*Work to complete*
(A) List every distinct year that appears as a four-digit number in the passage about "2001: A Space Odyssey" and hip-hop.
(B) Pick up the passage about "2001: A Space Odyssey" and hip-hop after its final sentence and keep writing it.

*Source excerpt*
------
I probably don’t need to out myself as a sci-fi nerd any more on this website than I already have, but if you don’t recognize the literary giant to my right, that’s Sir Arthur C. Clarke. Much like the film itself, I experienced “2001: A Space Odyssey” in print +after+ the movie was released worldwide. Of course I’m too young to have been alive when either was first published – the movie came out in 1968 and the novelization shortly thereafter. Film directing legend Stanley Kubrick helped Clarke draft the screenplay, but the novel and subsequent literary sequels are credited to Clarke. Several have yet to be adapted by Hollywood.

I tell you all of that simply to tell you this – when I was growing up two years in my life felt like milestones. I was alive for 1984 and I was alive for 2001 and both were times my childhood viewed as far away dreams. Many of the sci-fi concepts from both never happened, but some did. Global surveillance is a (sad) reality, but real time video calling is a (happy) reality too. Each one showed me what the future could be, for better or worse. By 2001 I was ready for hip-hop to do the same for me, having already been a part of my life for the last two decades. As it turned out hip-hop in 2001 had a fresh futuristic sound too – a brand new millennium flow – so fresh and so clean. Crazy instrumentals and crazy artists ruled the year. HOLLAHHHHH.
------
*Provided records*

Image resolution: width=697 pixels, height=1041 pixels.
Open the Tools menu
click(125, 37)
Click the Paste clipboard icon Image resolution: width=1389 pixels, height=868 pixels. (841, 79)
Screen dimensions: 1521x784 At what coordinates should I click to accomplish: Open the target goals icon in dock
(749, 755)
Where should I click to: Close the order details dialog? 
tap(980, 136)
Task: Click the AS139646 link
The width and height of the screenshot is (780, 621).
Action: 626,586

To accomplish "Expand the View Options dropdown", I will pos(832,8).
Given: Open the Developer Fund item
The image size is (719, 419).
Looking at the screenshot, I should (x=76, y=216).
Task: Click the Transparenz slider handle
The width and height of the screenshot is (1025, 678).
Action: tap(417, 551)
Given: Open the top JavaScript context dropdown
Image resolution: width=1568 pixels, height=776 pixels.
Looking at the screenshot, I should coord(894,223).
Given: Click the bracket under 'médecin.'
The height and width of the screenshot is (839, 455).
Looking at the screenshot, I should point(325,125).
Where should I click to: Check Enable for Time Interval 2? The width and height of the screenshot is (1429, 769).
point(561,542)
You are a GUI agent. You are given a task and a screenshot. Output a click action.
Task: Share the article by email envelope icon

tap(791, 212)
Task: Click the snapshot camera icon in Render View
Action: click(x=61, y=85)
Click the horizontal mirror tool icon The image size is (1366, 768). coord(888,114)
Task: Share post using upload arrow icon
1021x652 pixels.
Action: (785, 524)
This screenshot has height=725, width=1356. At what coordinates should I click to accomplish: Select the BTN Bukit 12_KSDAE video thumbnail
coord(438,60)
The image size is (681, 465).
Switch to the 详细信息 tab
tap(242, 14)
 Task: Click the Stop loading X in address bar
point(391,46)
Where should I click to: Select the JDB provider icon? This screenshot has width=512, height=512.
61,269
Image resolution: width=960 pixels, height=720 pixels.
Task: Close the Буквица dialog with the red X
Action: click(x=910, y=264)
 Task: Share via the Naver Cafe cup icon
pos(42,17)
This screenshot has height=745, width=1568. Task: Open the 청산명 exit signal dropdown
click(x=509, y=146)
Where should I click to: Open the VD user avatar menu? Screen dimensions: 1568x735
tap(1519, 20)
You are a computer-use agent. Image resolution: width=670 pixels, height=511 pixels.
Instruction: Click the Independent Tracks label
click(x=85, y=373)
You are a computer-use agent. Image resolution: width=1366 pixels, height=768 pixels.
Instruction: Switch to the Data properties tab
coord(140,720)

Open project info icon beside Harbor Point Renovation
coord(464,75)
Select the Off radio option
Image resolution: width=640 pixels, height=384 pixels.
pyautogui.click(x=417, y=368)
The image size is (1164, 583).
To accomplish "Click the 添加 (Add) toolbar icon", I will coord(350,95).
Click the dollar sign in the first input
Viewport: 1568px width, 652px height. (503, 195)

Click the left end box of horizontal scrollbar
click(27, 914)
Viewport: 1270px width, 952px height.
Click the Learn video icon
------
*Expected outputs*
(A) 1968, 1984, 2001

(B)
1.) OutKast – “So Fresh, So Clean”

2.) Petey Pablo – “Raise Up”

3.) Ludacris – “Area Codes”

4.) Missy Elliott – “Get Ur Freak On”

5.) Trick Daddy – “Take It to Da House”

6.) Bubba Sparxxx – “Ugly”

7.) D12 – “Purple Hills”

8.) Jadakiss f/ Styles P – “We Gonna Make It”

9.) DMX – “Who We Be”

10.) Xzibit – “Get Your Walk On”

11.) Jay-Z f/ Beanie Sigel, M. Bleek – “Change the Game”

12.) Redman – “Let’s Get Dirty”

13.) Nelly f/ St. Lunatics – “Batter Up”

14.) Ludacris – “Rollout (My Business)”

15.) P. Diddy – “Bad Boy for Life”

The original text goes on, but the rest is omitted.